Extracting time components (month, year, weekday,...) from timestamp data
Timestamp (date-time) data includes many features that cycle over time periods: Hourly, daily, weekly, or monthly. Keshif offers the easiest and fastest way to extract, visualize, and analyze these periodic time features with simple, clear and interactive charts.
To extract a time feature (such as month, day-of-week. day-of-month, or hour):
- click "derive" button, and
- choose the time feature you'd like to extract from this data.
You can open derive menu from a timestamp chart within the dashboard, or within the attribute panel when building a dashboard.

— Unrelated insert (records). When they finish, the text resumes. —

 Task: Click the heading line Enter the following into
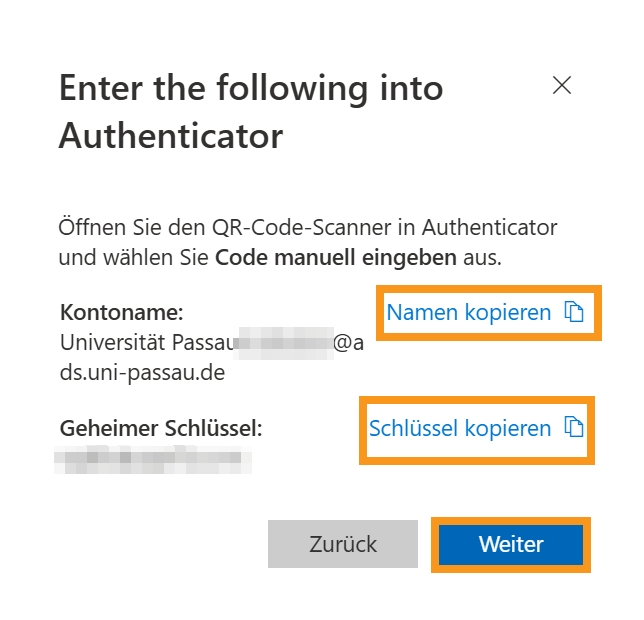251,88

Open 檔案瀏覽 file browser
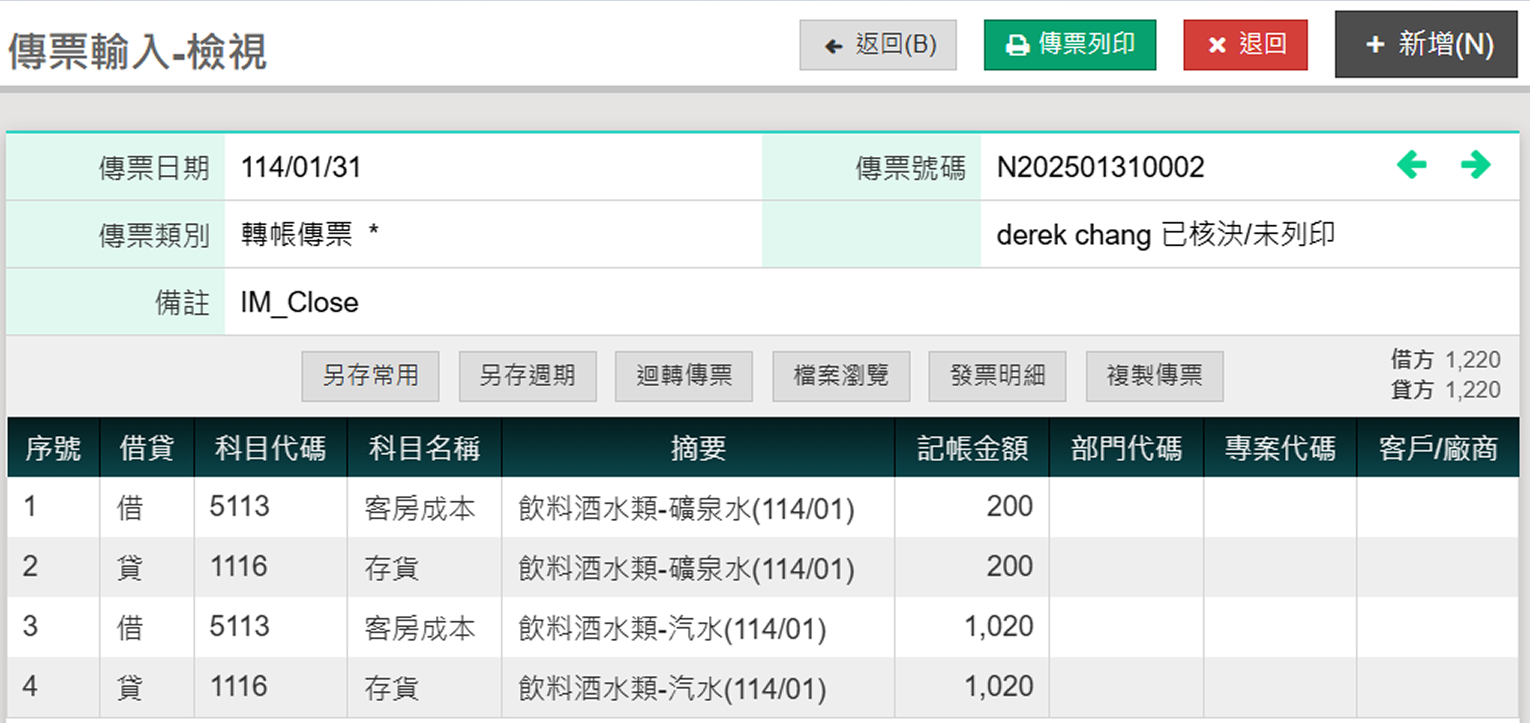click(841, 376)
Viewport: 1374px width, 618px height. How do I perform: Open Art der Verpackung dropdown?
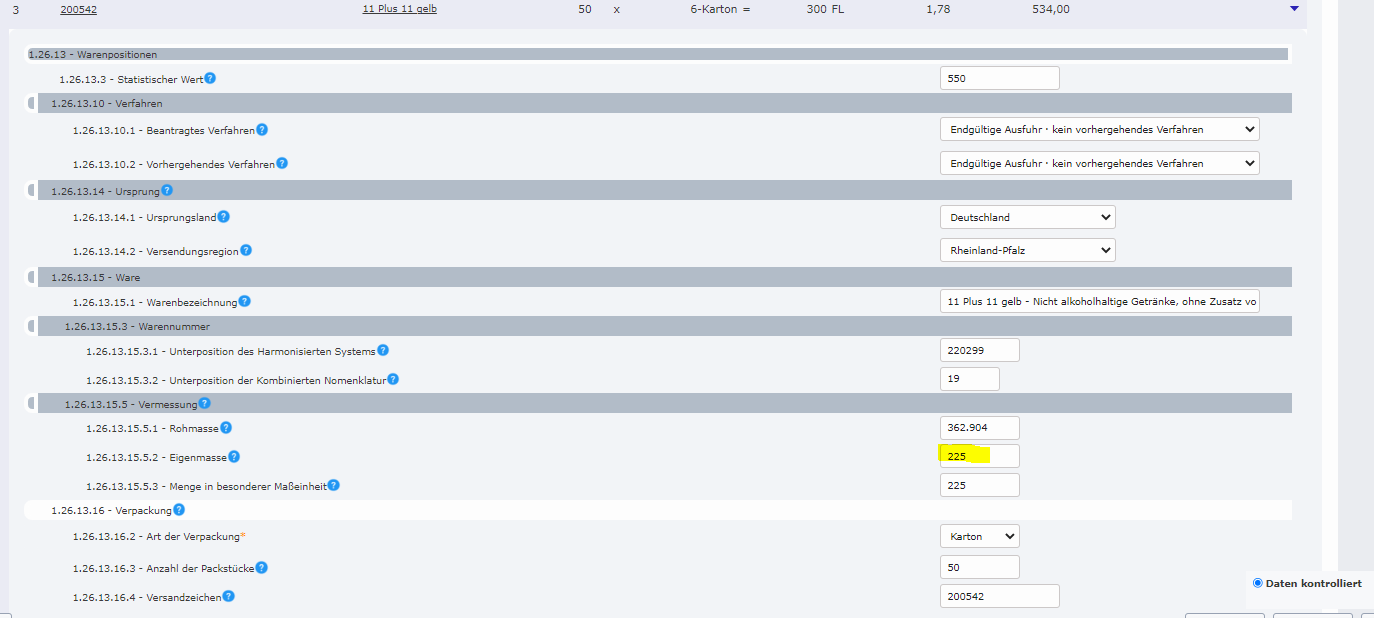click(979, 536)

These extracted (derived) charts and data features work just like any other feature in Keshif. You can highlight, filter, and compare trends across months, weekdays, hours and day of month. In the example above, it seems that events between 0:00 (midnight) and 5:00am are more common on Sunday and Saturday, which reveals an expected "weekend" effect on the way officers are dispatched!
Month chart: Auto-ordered from January to December in a logical way. You can choose to sort the months by value in chart configuration options.
Day-of-week chart: Auto-ordered from Sunday through Monday to Saturday in a logical way. You can change this fixed sorting order or auto-order by frequency in your data.
Day-of-month chart: This is presented as a histogram. The values range from 1 and 31.
Hour chart: This is presented as a histogram. The values range from 0 :00 to 24 :00.
- Keshif auto-detects which time features would be supported. For example, if your input is in date only (and does not include time of day), you'll not be able to extract "hour" summary.
- You can delete an extracted feature from the dataset attribute list by selecting "Derive" option, and "Remove Derivation".
- We recommend that you keep a single, fully noted time column in your data, and remove columns that may denote month, day, time separately. This makes the data easier to manage, helps you avoid data errors and processing errors. Remember that simpler is better! And, storing the time as a single, well-defined moment of time is the best way forward for many datasets.